Task directions
Exclude the pictures and set down, unaltered, the lines from the one that holds "The image size" through the end of the data.

Information provided
* * *

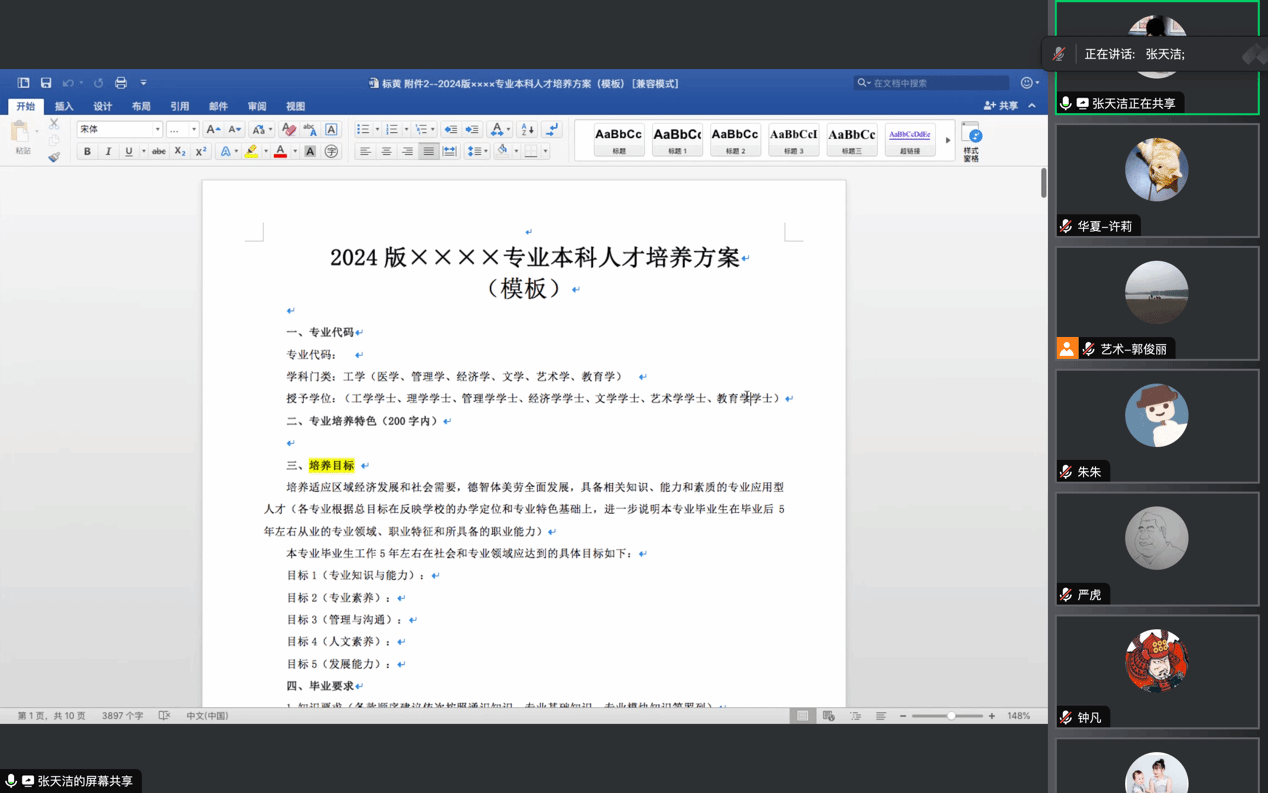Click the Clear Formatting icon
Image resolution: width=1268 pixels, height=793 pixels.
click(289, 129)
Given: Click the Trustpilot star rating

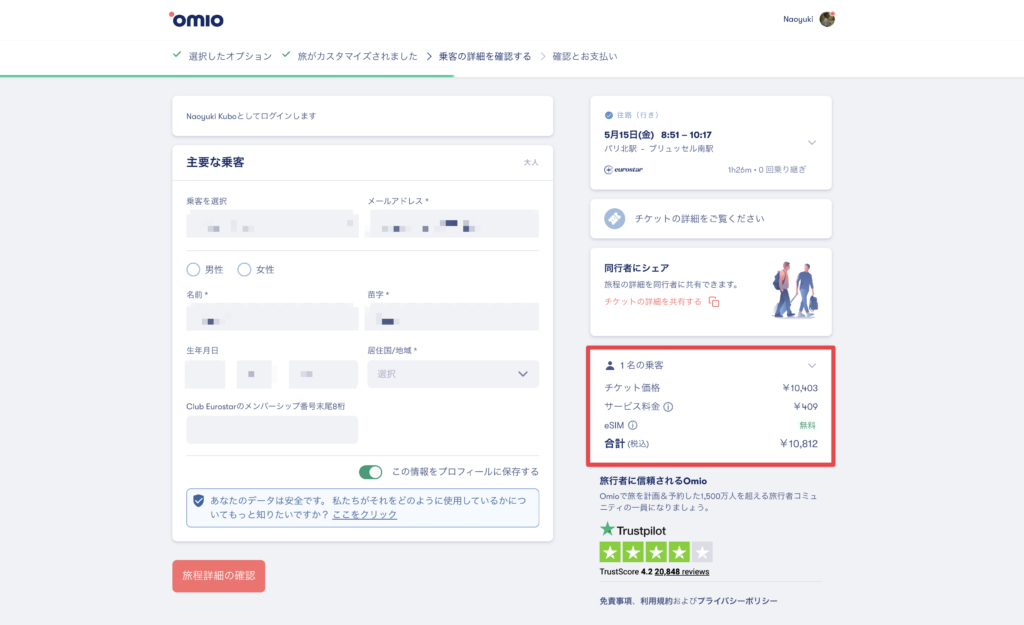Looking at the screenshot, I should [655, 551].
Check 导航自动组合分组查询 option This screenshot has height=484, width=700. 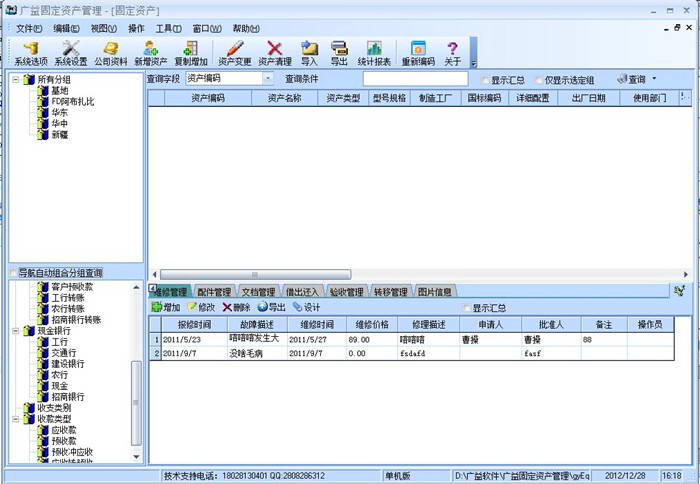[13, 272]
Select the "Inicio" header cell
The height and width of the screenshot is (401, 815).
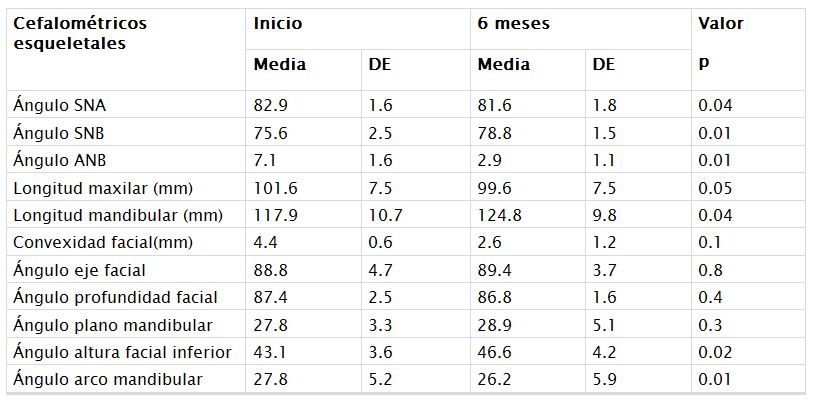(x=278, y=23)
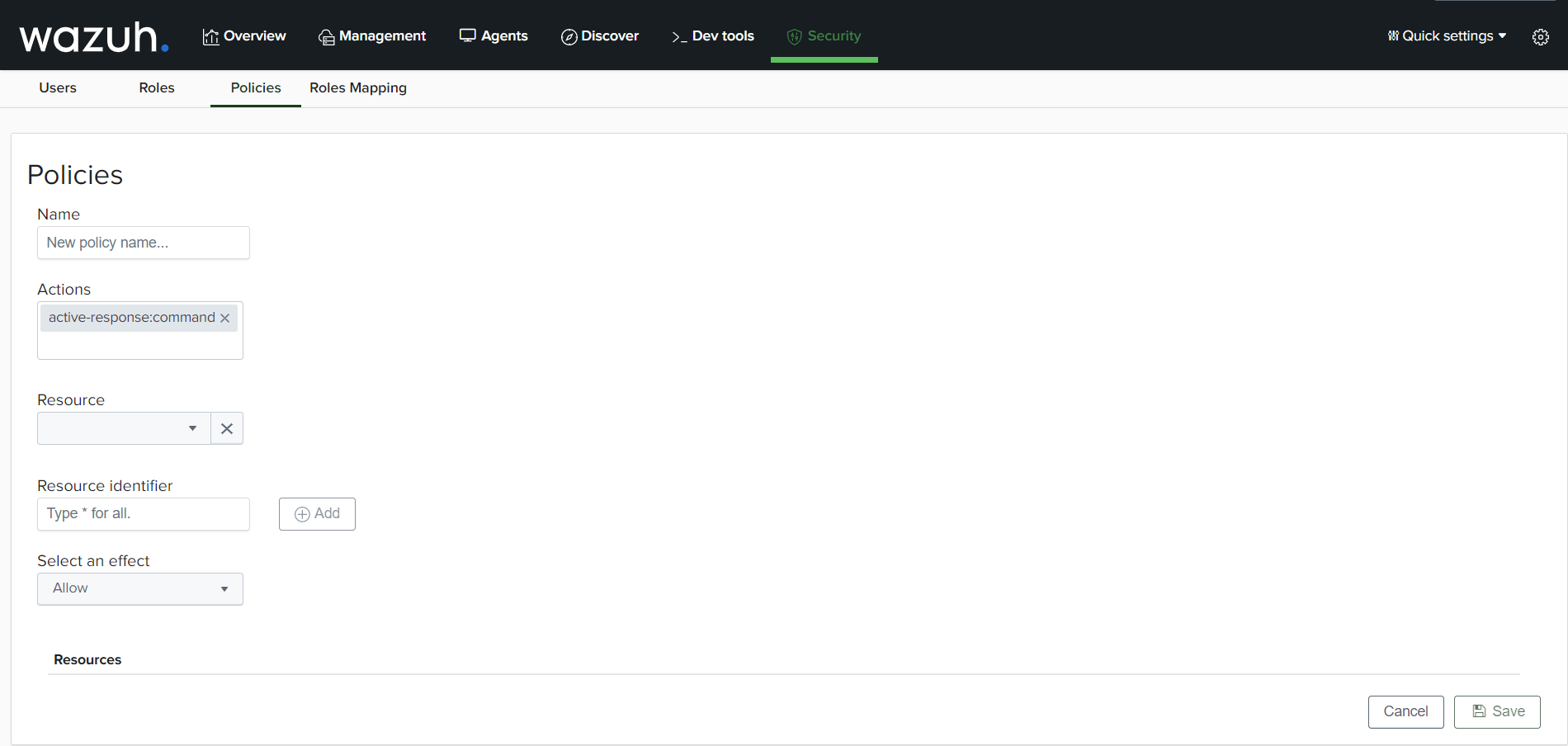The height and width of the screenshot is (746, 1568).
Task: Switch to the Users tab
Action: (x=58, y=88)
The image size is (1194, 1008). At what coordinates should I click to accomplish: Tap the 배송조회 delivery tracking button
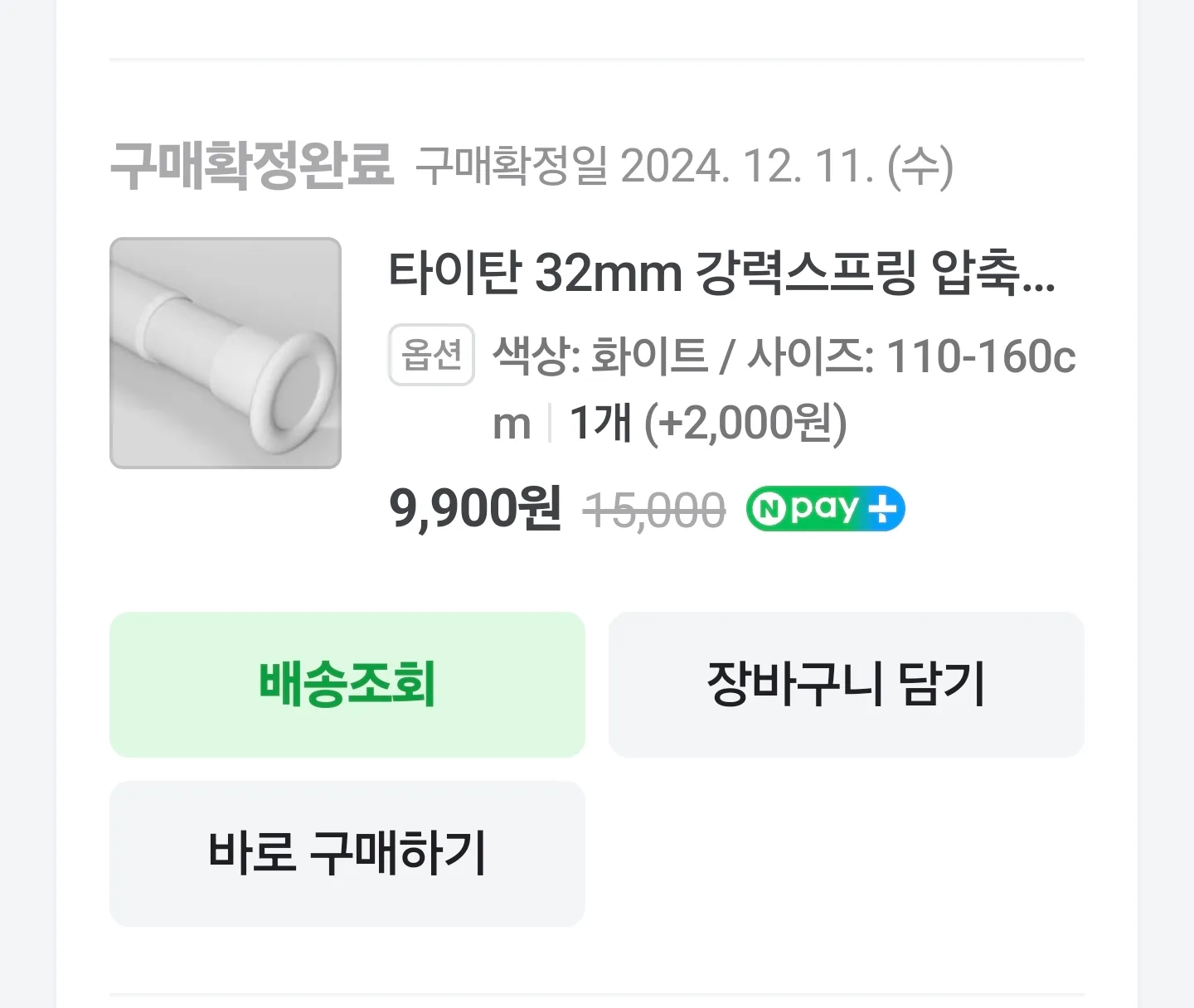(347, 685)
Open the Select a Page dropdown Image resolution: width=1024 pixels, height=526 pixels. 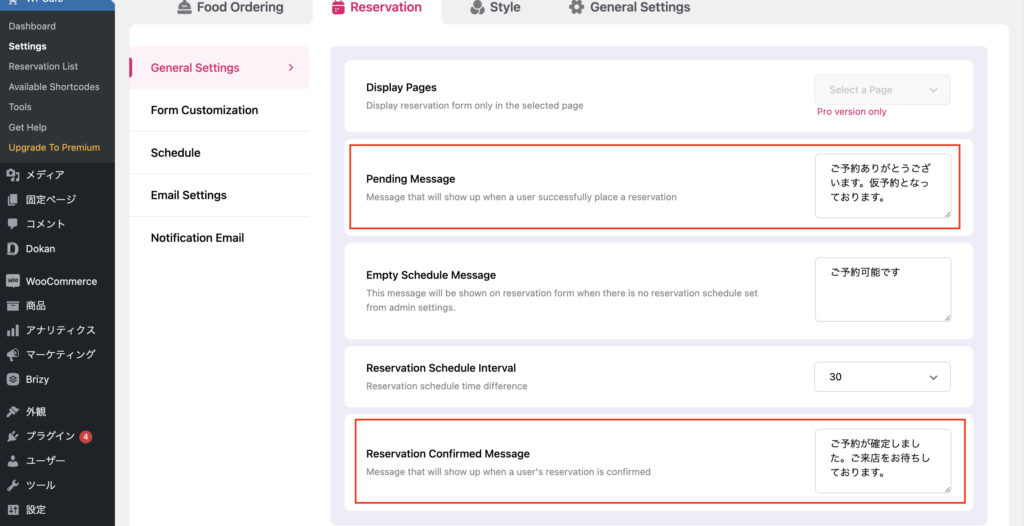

* * *

Exercise answer
The image size is (1194, 1008). At what coordinates should I click to accomplish: Tap the 배송조회 delivery tracking button
(347, 685)
Open the Select a Page dropdown Image resolution: width=1024 pixels, height=526 pixels. 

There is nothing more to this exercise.